5. Develop an understanding of infinite sequences that arise in natural situations.

  • Students discuss how the Fibonacci sequence (1, 1, 2, 3, 5, 8, 13, ... ) is related to the following problem: begin with two rabbits (one male and one female), each adult pair of rabbits produces two babies (one male and one female) each month, the babies themselves become adults (and start having their own babies) after one month, and none of the rabbitsever die. The students decide that the Fibonacci sequence shows how many pairs of rabbits there are each month. The students explore other patterns in this sequence, noting that each term is the sum of the two preceding terms.

  • Students look for infinite sequences in Pascal's triangle. Starting at the top 1 and moving diagonally to the left, there is a constant infinite sequence 1, 1, 1, 1, ... . Starting at the next 1 and moving diagonally to the left there is the sequence 1, 2, 3, 4, 5, ... of whole numbers. Starting at the next 1 and moving diagonally to the left, there is the sequence 1, 3, 6, 10, 15, ... of triangular numbers, which records the solutions to all handshake problems. Also the sum of the numbers in each row yield the exponential sequence 1, 2, 4, 8, 16, ... .

    1 1
    1 2 1
    1 3 3 1
    1 4 6 4 1

6. Investigate, represent, and use non-terminating decimals.

  • Students investigate using simple equations to iterate patterns. For example, they use the equation y = x + 1 and start with any x-value, say 0. The resulting y-value is 1. Using this as the new x yields a 2 for y. Using this as the next x gives a 3, and so on, resulting in the sequence 1, 2, 3, 4, ... . Then students use a slightly different equation, y = .1x + .6, starting with an x-value of .6 and finding the resulting yvalue. Repeating this process yields the sequence of y-values .6, .66, .666, .6666, ..., which approximates the decimal value of 2/3.

  • Students explore the question of which fractions have terminating decimal equivalents and which have repeating decimal equivalents.

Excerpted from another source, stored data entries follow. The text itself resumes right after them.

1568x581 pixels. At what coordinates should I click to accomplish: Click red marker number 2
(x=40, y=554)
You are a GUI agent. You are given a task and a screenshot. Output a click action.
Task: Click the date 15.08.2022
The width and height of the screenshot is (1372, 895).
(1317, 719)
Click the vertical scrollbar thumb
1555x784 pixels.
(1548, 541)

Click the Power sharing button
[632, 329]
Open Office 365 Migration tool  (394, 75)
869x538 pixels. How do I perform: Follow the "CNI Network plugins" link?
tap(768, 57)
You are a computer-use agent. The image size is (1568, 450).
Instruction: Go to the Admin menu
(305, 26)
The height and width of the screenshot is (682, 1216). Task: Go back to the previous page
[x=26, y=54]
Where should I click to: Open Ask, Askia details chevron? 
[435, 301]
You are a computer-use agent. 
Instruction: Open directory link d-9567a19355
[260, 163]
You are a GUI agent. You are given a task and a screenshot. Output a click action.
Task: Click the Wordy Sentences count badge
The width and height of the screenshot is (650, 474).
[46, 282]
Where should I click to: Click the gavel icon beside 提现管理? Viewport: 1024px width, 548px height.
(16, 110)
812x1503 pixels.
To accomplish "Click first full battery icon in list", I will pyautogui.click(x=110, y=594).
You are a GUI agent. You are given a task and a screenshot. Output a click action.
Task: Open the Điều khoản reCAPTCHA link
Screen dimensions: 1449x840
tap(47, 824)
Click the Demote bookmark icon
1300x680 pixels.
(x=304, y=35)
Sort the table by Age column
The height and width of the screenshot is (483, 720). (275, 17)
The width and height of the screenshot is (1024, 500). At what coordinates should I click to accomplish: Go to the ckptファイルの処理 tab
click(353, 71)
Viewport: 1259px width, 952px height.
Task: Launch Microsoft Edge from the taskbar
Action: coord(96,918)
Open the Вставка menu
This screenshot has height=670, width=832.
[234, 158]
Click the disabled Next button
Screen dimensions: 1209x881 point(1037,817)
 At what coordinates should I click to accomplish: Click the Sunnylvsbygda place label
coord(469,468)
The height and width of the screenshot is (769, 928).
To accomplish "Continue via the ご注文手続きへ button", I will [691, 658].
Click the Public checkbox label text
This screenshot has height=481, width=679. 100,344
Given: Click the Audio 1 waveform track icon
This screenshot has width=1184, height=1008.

They discover that the only fractions in lowest terms which correspond to terminating decimals are those whose denominators have only 2 and 5 as prime factors.

  • Students explore the question of which fractions have decimal equivalents where one digit repeats and learn that these are the fractions 1/9, 2/9, 3/9, ... . They generalize this to find the fractions whose decimal equivalents have two digits repeating like .171717 ... .

7. Represent, analyze, and predict relations between quantities, especially quantities changing over time.

  • Students describe what happens when a ball is tossed into the air, experimenting with a ball as needed. They make a graph that shows the height of the ball at different times and discuss what makes the ball come back down. They also consider the speed of the ball: when is it going fastest? slowest? With some help from the teacher, they make a graph showing the speed of the ball over time.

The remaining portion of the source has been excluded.